**Action item:** Retype the data in its entirety, with no word changed.

**Stored entries:**
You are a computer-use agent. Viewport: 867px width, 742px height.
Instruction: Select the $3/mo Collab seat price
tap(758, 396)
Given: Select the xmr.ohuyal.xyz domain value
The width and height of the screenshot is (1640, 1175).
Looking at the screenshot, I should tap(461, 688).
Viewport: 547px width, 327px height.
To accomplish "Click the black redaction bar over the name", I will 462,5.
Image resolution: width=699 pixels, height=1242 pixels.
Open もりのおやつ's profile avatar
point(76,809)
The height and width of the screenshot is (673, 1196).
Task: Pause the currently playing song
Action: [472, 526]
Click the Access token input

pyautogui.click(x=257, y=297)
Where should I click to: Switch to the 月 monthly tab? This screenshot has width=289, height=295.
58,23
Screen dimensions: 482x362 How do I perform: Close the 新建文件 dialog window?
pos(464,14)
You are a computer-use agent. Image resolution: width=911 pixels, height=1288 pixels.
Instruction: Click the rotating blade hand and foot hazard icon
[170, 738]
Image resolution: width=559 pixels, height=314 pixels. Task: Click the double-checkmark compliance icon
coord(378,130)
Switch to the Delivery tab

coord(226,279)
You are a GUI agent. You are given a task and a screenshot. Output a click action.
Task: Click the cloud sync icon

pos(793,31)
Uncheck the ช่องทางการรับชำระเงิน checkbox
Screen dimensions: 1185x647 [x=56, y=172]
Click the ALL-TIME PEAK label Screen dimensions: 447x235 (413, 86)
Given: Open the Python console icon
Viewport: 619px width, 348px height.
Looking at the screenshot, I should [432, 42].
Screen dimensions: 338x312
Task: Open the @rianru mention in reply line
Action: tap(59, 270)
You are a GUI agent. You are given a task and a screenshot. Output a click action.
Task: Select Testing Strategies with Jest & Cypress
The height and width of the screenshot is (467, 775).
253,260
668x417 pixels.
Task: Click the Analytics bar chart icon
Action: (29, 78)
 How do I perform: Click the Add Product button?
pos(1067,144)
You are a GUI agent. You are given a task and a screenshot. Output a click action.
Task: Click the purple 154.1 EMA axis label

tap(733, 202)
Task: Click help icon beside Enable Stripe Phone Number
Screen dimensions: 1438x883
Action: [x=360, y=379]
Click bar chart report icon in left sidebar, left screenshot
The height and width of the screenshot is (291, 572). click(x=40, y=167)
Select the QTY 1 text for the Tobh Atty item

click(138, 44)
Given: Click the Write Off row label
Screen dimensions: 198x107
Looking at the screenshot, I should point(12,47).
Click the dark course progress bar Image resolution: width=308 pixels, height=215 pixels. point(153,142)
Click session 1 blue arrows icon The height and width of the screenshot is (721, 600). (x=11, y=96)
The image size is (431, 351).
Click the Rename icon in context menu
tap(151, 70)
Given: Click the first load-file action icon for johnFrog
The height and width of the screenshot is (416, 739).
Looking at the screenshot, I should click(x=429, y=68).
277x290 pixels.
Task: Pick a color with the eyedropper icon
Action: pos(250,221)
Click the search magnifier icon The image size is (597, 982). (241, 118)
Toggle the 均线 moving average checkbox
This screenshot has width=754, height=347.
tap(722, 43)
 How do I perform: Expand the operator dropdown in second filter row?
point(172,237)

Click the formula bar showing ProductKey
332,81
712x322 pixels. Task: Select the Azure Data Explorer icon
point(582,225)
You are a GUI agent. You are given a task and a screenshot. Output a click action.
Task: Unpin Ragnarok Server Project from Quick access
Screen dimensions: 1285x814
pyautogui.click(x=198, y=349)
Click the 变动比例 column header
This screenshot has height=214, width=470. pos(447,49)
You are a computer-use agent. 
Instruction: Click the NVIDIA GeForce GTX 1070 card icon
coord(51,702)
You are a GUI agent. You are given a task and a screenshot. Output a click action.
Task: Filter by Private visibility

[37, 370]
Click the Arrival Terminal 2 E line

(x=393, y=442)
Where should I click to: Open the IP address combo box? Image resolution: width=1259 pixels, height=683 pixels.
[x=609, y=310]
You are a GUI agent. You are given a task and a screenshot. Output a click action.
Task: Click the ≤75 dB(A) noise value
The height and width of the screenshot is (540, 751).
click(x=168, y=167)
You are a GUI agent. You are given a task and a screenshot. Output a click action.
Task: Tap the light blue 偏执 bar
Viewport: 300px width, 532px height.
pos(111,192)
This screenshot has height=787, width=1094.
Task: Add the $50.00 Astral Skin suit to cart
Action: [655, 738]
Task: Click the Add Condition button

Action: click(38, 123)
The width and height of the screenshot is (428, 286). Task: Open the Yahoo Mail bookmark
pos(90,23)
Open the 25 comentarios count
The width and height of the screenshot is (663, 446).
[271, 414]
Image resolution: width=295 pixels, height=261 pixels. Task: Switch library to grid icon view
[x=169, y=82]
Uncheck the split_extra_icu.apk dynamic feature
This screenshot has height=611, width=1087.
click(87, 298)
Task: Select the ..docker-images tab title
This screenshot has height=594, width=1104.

**Your response:**
You are a computer-use agent. Viewport: 867px width, 742px height.
Instruction: Select the $3/mo Collab seat price
tap(758, 396)
Given: Select the xmr.ohuyal.xyz domain value
The width and height of the screenshot is (1640, 1175).
Looking at the screenshot, I should tap(461, 688).
Viewport: 547px width, 327px height.
To accomplish "Click the black redaction bar over the name", I will 462,5.
Image resolution: width=699 pixels, height=1242 pixels.
Open もりのおやつ's profile avatar
point(76,809)
The height and width of the screenshot is (673, 1196).
Task: Pause the currently playing song
Action: [472, 526]
Click the Access token input

pyautogui.click(x=257, y=297)
Where should I click to: Switch to the 月 monthly tab? This screenshot has width=289, height=295.
58,23
Screen dimensions: 482x362 How do I perform: Close the 新建文件 dialog window?
pos(464,14)
You are a computer-use agent. Image resolution: width=911 pixels, height=1288 pixels.
Instruction: Click the rotating blade hand and foot hazard icon
[170, 738]
Image resolution: width=559 pixels, height=314 pixels. Task: Click the double-checkmark compliance icon
coord(378,130)
Switch to the Delivery tab

coord(226,279)
You are a GUI agent. You are given a task and a screenshot. Output a click action.
Task: Click the cloud sync icon

pos(793,31)
Uncheck the ช่องทางการรับชำระเงิน checkbox
Screen dimensions: 1185x647 [x=56, y=172]
Click the ALL-TIME PEAK label Screen dimensions: 447x235 (413, 86)
Given: Open the Python console icon
Viewport: 619px width, 348px height.
Looking at the screenshot, I should [432, 42].
Screen dimensions: 338x312
Task: Open the @rianru mention in reply line
Action: tap(59, 270)
You are a GUI agent. You are given a task and a screenshot. Output a click action.
Task: Select Testing Strategies with Jest & Cypress
The height and width of the screenshot is (467, 775).
253,260
668x417 pixels.
Task: Click the Analytics bar chart icon
Action: (29, 78)
 How do I perform: Click the Add Product button?
pos(1067,144)
You are a GUI agent. You are given a task and a screenshot. Output a click action.
Task: Click the purple 154.1 EMA axis label

tap(733, 202)
Task: Click help icon beside Enable Stripe Phone Number
Screen dimensions: 1438x883
Action: [x=360, y=379]
Click bar chart report icon in left sidebar, left screenshot
The height and width of the screenshot is (291, 572). click(x=40, y=167)
Select the QTY 1 text for the Tobh Atty item

click(138, 44)
Given: Click the Write Off row label
Screen dimensions: 198x107
Looking at the screenshot, I should point(12,47).
Click the dark course progress bar Image resolution: width=308 pixels, height=215 pixels. point(153,142)
Click session 1 blue arrows icon The height and width of the screenshot is (721, 600). (x=11, y=96)
The image size is (431, 351).
Click the Rename icon in context menu
tap(151, 70)
Given: Click the first load-file action icon for johnFrog
The height and width of the screenshot is (416, 739).
Looking at the screenshot, I should click(x=429, y=68).
277x290 pixels.
Task: Pick a color with the eyedropper icon
Action: pos(250,221)
Click the search magnifier icon The image size is (597, 982). (241, 118)
Toggle the 均线 moving average checkbox
This screenshot has width=754, height=347.
tap(722, 43)
 How do I perform: Expand the operator dropdown in second filter row?
point(172,237)

Click the formula bar showing ProductKey
332,81
712x322 pixels. Task: Select the Azure Data Explorer icon
point(582,225)
You are a GUI agent. You are given a task and a screenshot. Output a click action.
Task: Unpin Ragnarok Server Project from Quick access
Screen dimensions: 1285x814
pyautogui.click(x=198, y=349)
Click the 变动比例 column header
This screenshot has height=214, width=470. pos(447,49)
You are a computer-use agent. 
Instruction: Click the NVIDIA GeForce GTX 1070 card icon
coord(51,702)
You are a GUI agent. You are given a task and a screenshot. Output a click action.
Task: Filter by Private visibility

[37, 370]
Click the Arrival Terminal 2 E line

(x=393, y=442)
Where should I click to: Open the IP address combo box? Image resolution: width=1259 pixels, height=683 pixels.
[x=609, y=310]
You are a GUI agent. You are given a task and a screenshot. Output a click action.
Task: Click the ≤75 dB(A) noise value
The height and width of the screenshot is (540, 751).
click(x=168, y=167)
You are a GUI agent. You are given a task and a screenshot. Output a click action.
Task: Tap the light blue 偏执 bar
Viewport: 300px width, 532px height.
pos(111,192)
This screenshot has height=787, width=1094.
Task: Add the $50.00 Astral Skin suit to cart
Action: [655, 738]
Task: Click the Add Condition button

Action: click(38, 123)
The width and height of the screenshot is (428, 286). Task: Open the Yahoo Mail bookmark
pos(90,23)
Open the 25 comentarios count
The width and height of the screenshot is (663, 446).
[271, 414]
Image resolution: width=295 pixels, height=261 pixels. Task: Switch library to grid icon view
[x=169, y=82]
Uncheck the split_extra_icu.apk dynamic feature
This screenshot has height=611, width=1087.
click(87, 298)
Task: Select the ..docker-images tab title
This screenshot has height=594, width=1104.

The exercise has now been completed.